---- Alıntı metin

Tuz
Tuz Nedir?
1 . Kokusuz, suda eriyen, yiyecekleri korumada ve tatlandırmada kullanılan billursu madde.
2 . Bir asitteki hidrojenin yerini bir bazın almasıyla oluşan birleşim, sodyum klorür (NaCl).
Tuz, yani sofra tuzu NaCl dir. Tuz, asit ile bazın birleşimiyle suyun yanında bir artık madde olarak oluşur. Na ve Cl birleşince oluşur tabii başka versiyonları da vardır. Ama tuzun oluşma prensibi asit artı bazdır. Tuz, bir metal ile bir ametalin birleşiminden oluşan iyonik bir kristal maddedir. Bilim'in dediği gibi NaCl da tuzdur ama sofra tuzunda sadece Na ve Cl bulunmaz, Potasyum ve Magnezyum, hatta az miktarda Calsiyum da bulunur!
Yemek Tuzu
Yemek tuzu, kimyada sodyum klorür (NaCl) ismiyle bilinen beyaz kristal yapılı bir bileşiktir. İnsan dahil tüm canlıların besin kaynaklarından olan tuz, ticari bakımdan da önemli bir maddedir. Dünyanın her yerinde rastlanabilen sofra tuzu tarih boyunca önemli bir ihtiyaç ve ticaret maddesi olmuştur.
Besin maddesi olması dışında tuz; dericilikte, hayvan besiciliğinde, su yumuşatma sistemlerinde ve kimya sanayisinde yaygın olarak kullanılır.
Tuzun İcadı - Bulunuşu
Sofra tuzu doğada, denizlerde çözünmüş halde, kaya tuzu şeklinde ve kurumuş iç denizlerin yataklarında bulunur. Henüz kurumamış tuz gölleri mevcuttur. Memleketimizin İç Anadolu bölgesinde bulunan Tuz Gölü, Lut Gölü ve Amerika'daki bazı göller bu tür göllerdendir.
Tuz elde etme yöntemleri - Tuz Nasıl Üretilir?

--------
---- Verilen veriler

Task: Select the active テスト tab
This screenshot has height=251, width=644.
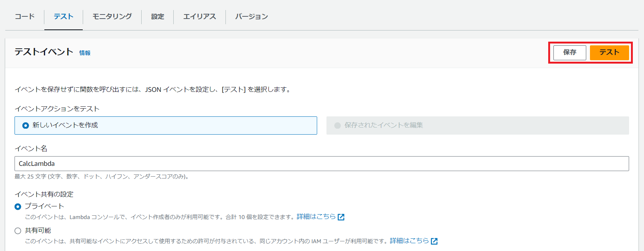Action: (x=63, y=16)
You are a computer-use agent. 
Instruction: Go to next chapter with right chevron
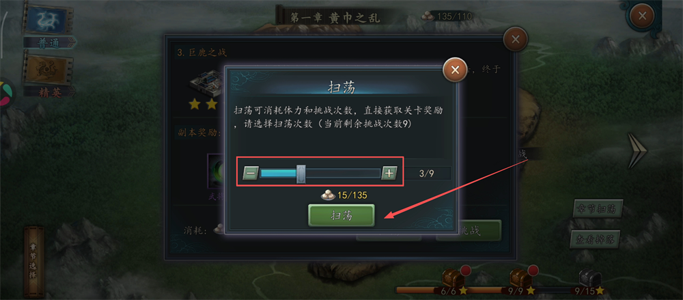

--------

Görev: Tuz konulu alıntı metni kaldığı yerden sürdürün.

Yanıt:
Tuz Üretimi - Tuz Nasıl Elde Edilir
Tuz üretimi bütün mineral çıkarma yöntemleri arasında hemen hemen en basit ve kolay olanıdır. Tuz elde etme yöntemlerinin en yaygın olanı, tuzla denilen göletlerde tuzlu suyun buharlaştırılmasıdır. Buharlaştırma yöntemi çoğunlukla kurak ve sıcak bölgelerde uygulanır, bu yol ile elde edilen tuzlarda ticari maksatlar için istenmeyen safsızlıklar olabilir. Yeni elde edilmiş bu tür tuzlarda tuz seven bazı mikroorganizmalar da bulunabilir. Bu mikroorganizmalar örneğin konservecilikte bazı yiyecek maddelerinin bozulmasına sebep olabilmektedir.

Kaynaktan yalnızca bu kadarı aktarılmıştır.